Les services de sécurité sont bien conscients de ces dangers et ils ont mis en garde, dès jeudi matin, contre les intentions belliqueuses du Hezbollah, rappelant que la transaction "encouragerait l'organisation à attaquer de plus belle encore des objectifs israéliens et juifs en Israël et dans le monde". La surveillance a été renforcée tant à la frontière Nord que dans les ambassades israéliennes dans le monde entier.
L'un des hauts responsables sécuritaires a souligné : "Le désir de réaliser cet échange a calmé un moment les ardeurs du Hezbollah. Mais maintenant que la transaction est achevée, l'organisation (terroriste) n'a plus aucune raison de faire preuve de retenue". En outre, les services de sécurité israéliens sont inquiets de la puissance militaire du Hezbollah qui s'est doté de nouvelles armes de toutes sortes, dont des missiles antiaériens, si l'on en croit la presse étrangère.

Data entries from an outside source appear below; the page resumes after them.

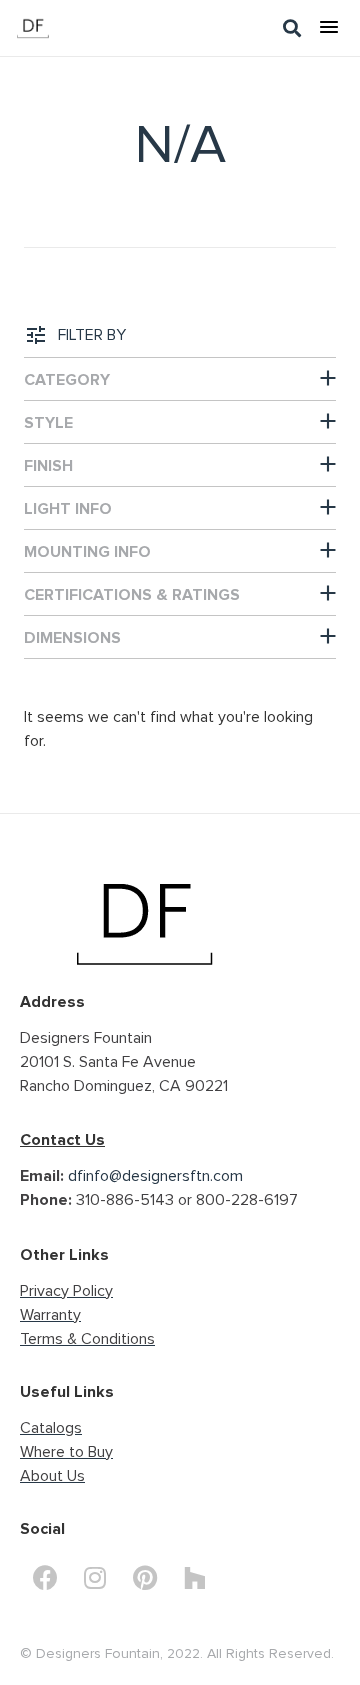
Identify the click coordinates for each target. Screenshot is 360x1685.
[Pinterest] (145, 1578)
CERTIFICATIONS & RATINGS (132, 595)
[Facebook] (45, 1578)
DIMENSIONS (72, 638)
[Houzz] (195, 1578)
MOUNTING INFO (87, 552)
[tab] (180, 379)
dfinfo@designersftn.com (155, 1176)
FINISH (48, 466)
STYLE (48, 423)
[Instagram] (95, 1578)
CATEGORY (67, 380)
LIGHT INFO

Un autre signe inquiétant sur les intentions du Hezbollah : l'appellation de la transaction, qui portait le nom du chef terroriste Imad Moughniegh, éliminé en février dernier. Pour les Israéliens, cela signifie clairement que l'organisation terroriste n'a pas renoncé à ses intentions de perpétrer un attentat d'envergure qui pourrait donner au Hezbollah un sentiment de victoire, sur le plan militaire et diplomatique, face à Israël. Et de souligner : "Bien qu'on ignore toujours qui a perpétré cette exécution, on s'empresse au Hezbollah d'accuser Israël".
Mais malgré ces mises en garde, le gouvernement israélien ne semble pas envisager une action d'envergure pour écarter cette menace. Le vice-Premier ministre, Shaoul Mofaz, a déclaré jeudi matin, sur les ondes de Galei Tsahal, que "la situation sur le Front Nord n'était pas nouvelle" et qu'il n'y avait "rien à faire pour le moment". Et de préciser : "L'accord portant sur la résolution 1701 (du Conseil de sécurité de l'Onu) a été violé dès le premier jour, après la fin de la guerre. Les infiltrations d'armes en direction du Sud-Liban ne sont pas nouvelles mais je ne pense pas que nous devons entreprendre une action particulière aujourd'hui, qui risque d'embraser la région. Ils doivent savoir que nous suivons de près tout ce qui se passe".